E-mailed Evidence Based Summaries Impact Physician Learning More than Practice

Gale Hannigan


A Review of:
Grad, Roland M., Pierre Pluye, Jay Mercer, Bernard Marlow, Marie Eve Beauchamp, Michael Shulha, Janique Johnson-Lafleur and Sharon Wood-Dauphinee. “Impact of Research-based Synopses Delivered as Daily E-mail: A Prospective Observational Study.” Journal of the American Medical Informatics Association (2008)15.2: 240-5.

Objective – To determine the use and construct validity of a method to assess the cognitive impact of information derived from daily e-mail evidence based summaries (InfoPOEMs), and to describe the self-reported impact of these InfoPOEMs.

Design – Prospective, observational study over a period of 150 days employing a questionnaire and rating scale.
Setting – This study was conducted via the Internet between September 8, 2006 and February 4, 2007.

Subjects – Canadian Medical Association (CMA) members who received InfoPOEMs via e-mail as of September 2006 were invited to participate. For inclusion in the analyses, a participant was defined as a practising family physician or general practitioner who submitted at least five ratings of InfoPOEMS during the study period (n=1,007).

Methods – Volunteers completed a demographic questionnaire and provided informed consent online. Each subsequent InfoPOEM delivered included a link to a “ten-item impact assessment scale” (241). Participants checked “all that apply” of descriptive statements such as: My practice was (will be improved); I learned something new; I think this information is potentially harmful. Each combination of selections made was considered a pattern of cognitive impact. College of Family Physicians of Canada received continuing medical education (CME) credit for each InfoPOEM rated. Data were collected by the CMA and forwarded weekly to the investigators who used descriptive statistics, principal component analysis, and multilevel factor analysis to analyze the data.
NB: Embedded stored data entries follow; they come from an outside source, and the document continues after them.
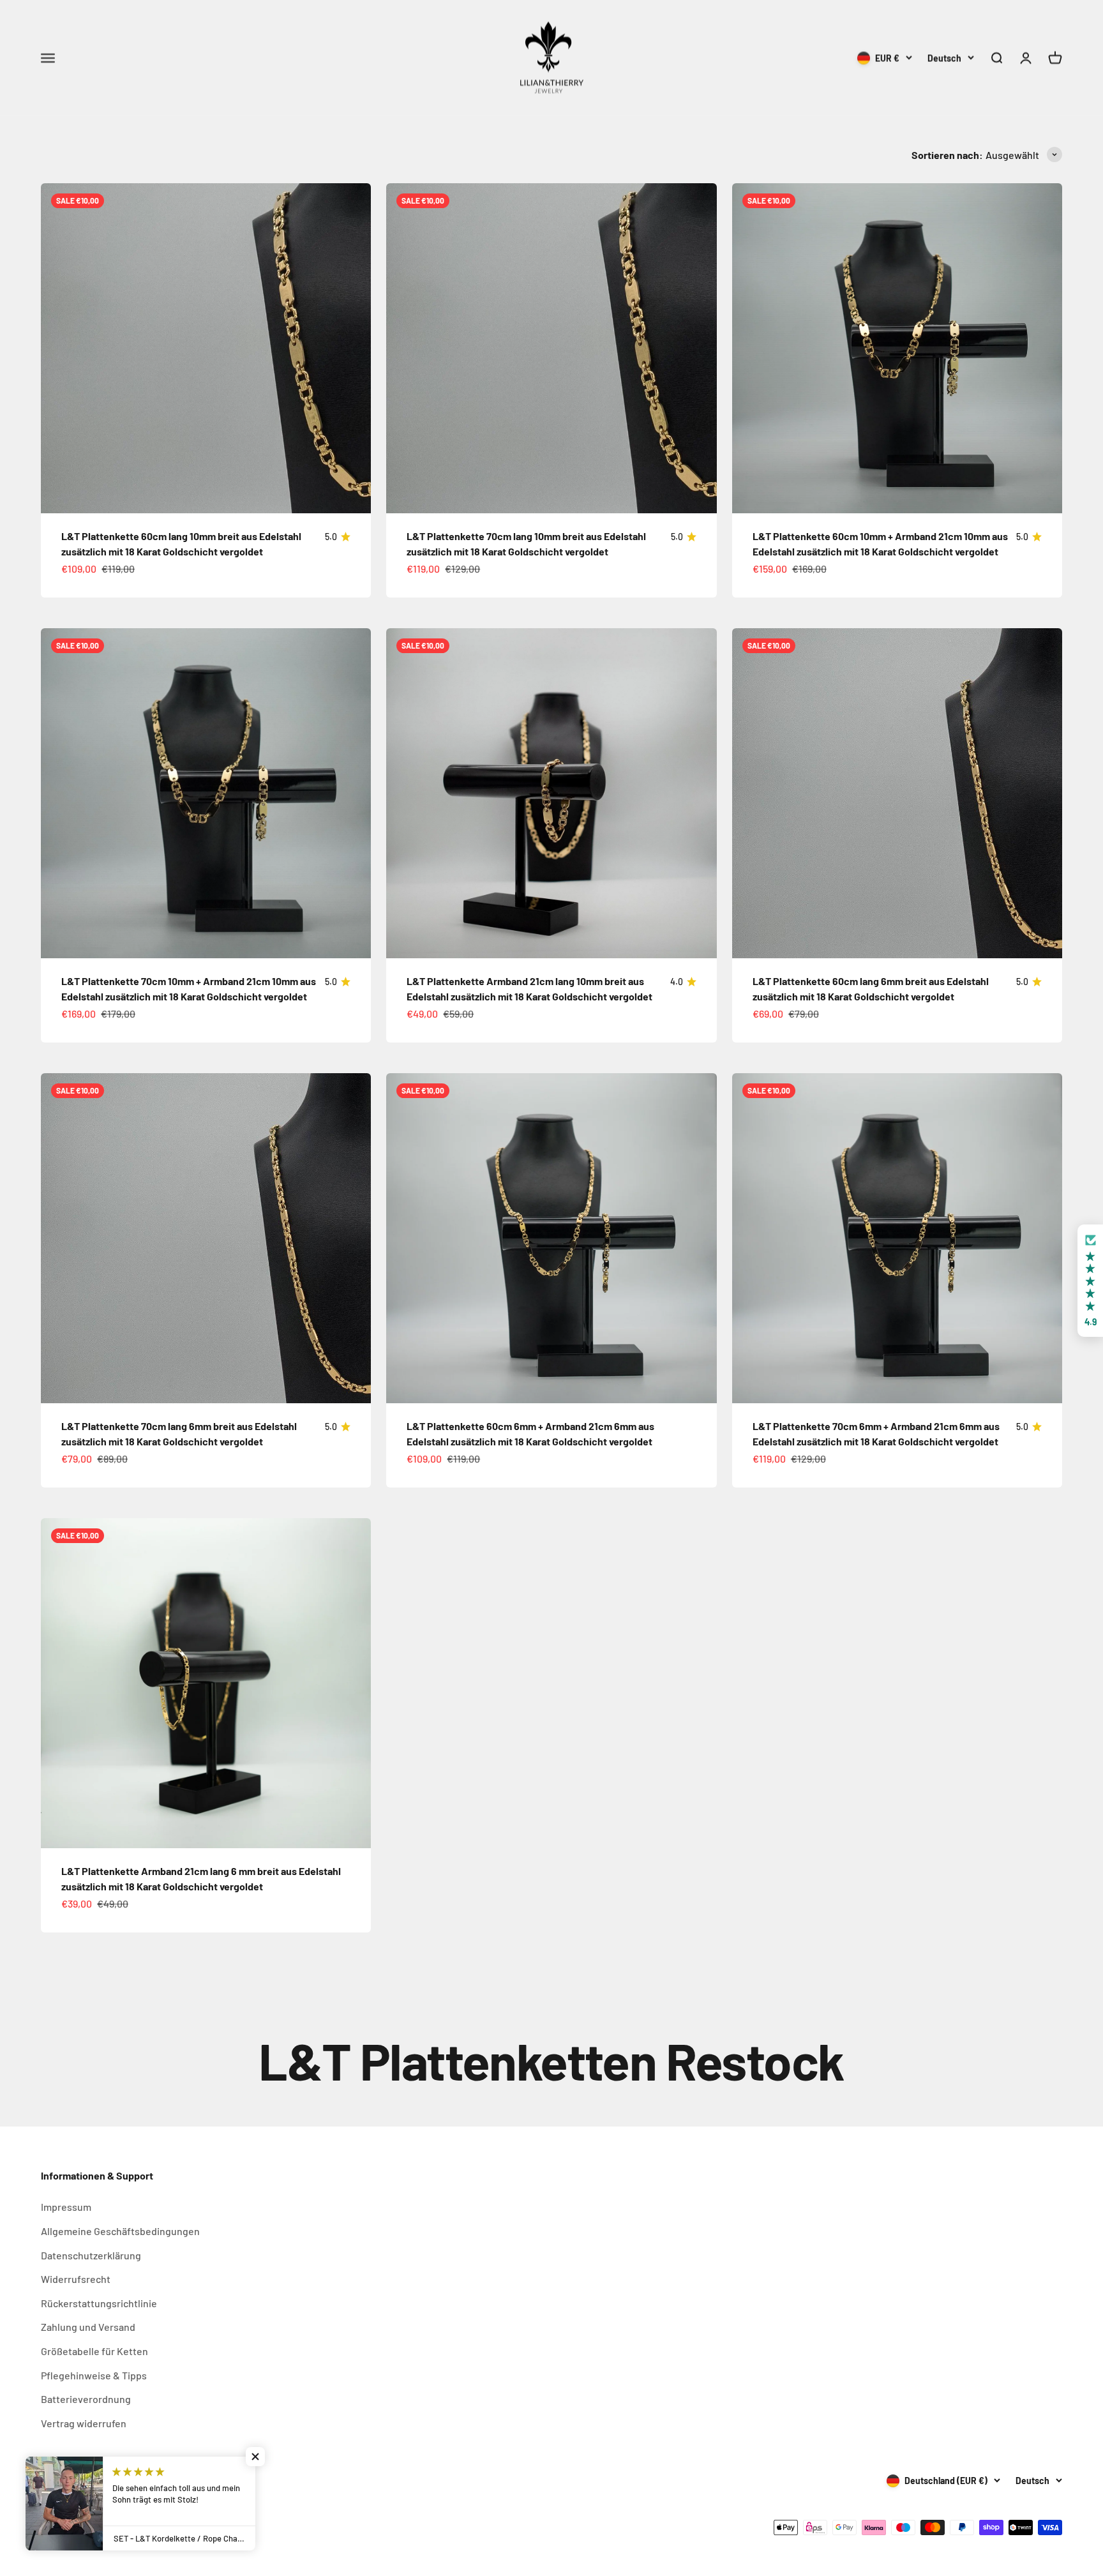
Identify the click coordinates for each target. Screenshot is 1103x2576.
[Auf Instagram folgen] (49, 2480)
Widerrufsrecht (75, 2279)
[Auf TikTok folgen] (82, 2480)
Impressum (66, 2207)
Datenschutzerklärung (91, 2255)
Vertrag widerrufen (83, 2423)
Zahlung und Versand (88, 2327)
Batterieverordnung (86, 2399)
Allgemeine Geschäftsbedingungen (120, 2231)
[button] (1090, 1280)
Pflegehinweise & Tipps (94, 2375)
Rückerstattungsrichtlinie (99, 2303)
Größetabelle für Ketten (94, 2351)
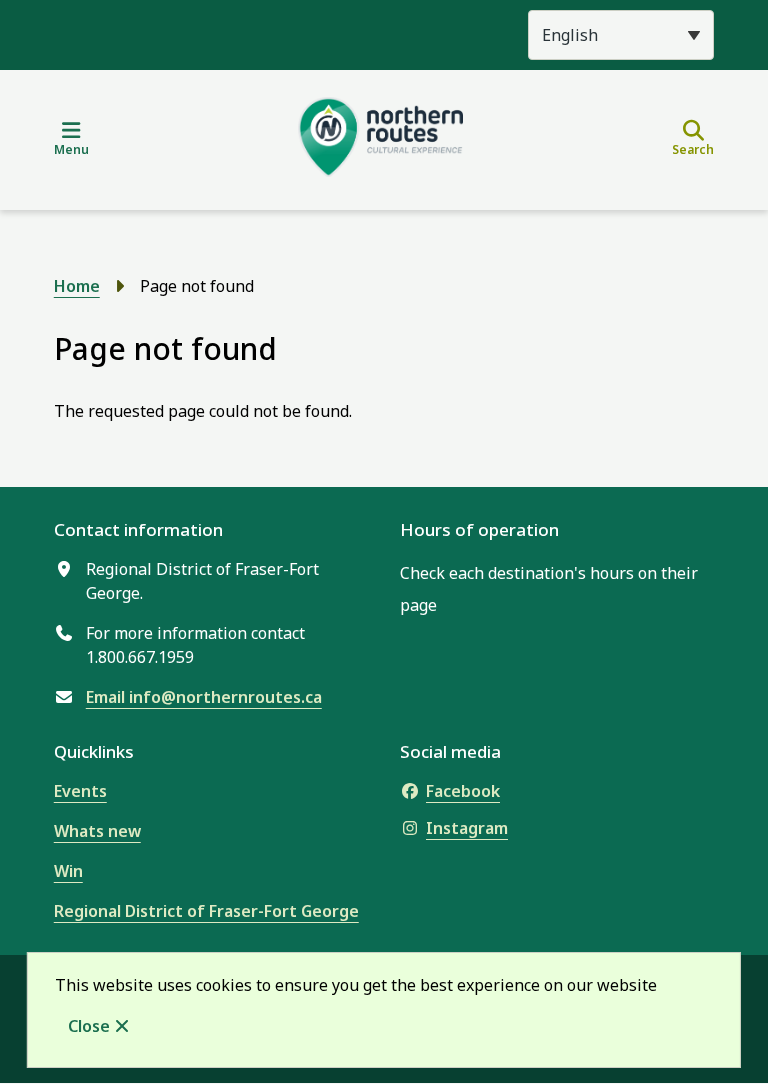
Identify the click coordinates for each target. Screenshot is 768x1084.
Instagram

Main Results – 1,007 participants rated an average of 61 InfoPOEMs (ranging from five to 111). A total of 61,493 patterns of cognitive impact were submitted. Eighty-five different patterns were observed, i.e., there were 85 different combinations of the scale’s statements used. Ten patterns accounted for 89.4% of the reports. The top five patterns were: I learned something new (35.2%); No impact (17.1%); This information confirmed I did (will do) the right thing (9.6%); I learned something new AND My practice will be improved (9.4%); and, I was reassured (5.6%). I disagree with this information was checked at least once by 10.3% of the participants, and 8.0% checked I think this information is potentially harmful at least once.

Conclusion – The authors applied a cognitive assessment instrument to determine the impact of InfoPOEMs e-mailed to primary care physicians in Canada and found that ten combinations of impact descriptors accounted for 89.4% of the total reports. Most suggested a positive impact on knowledge or practice. Of the total, 17.1% indicated No impact and 1.8% indicated the participant was frustrated as there was not enough information or nothing useful.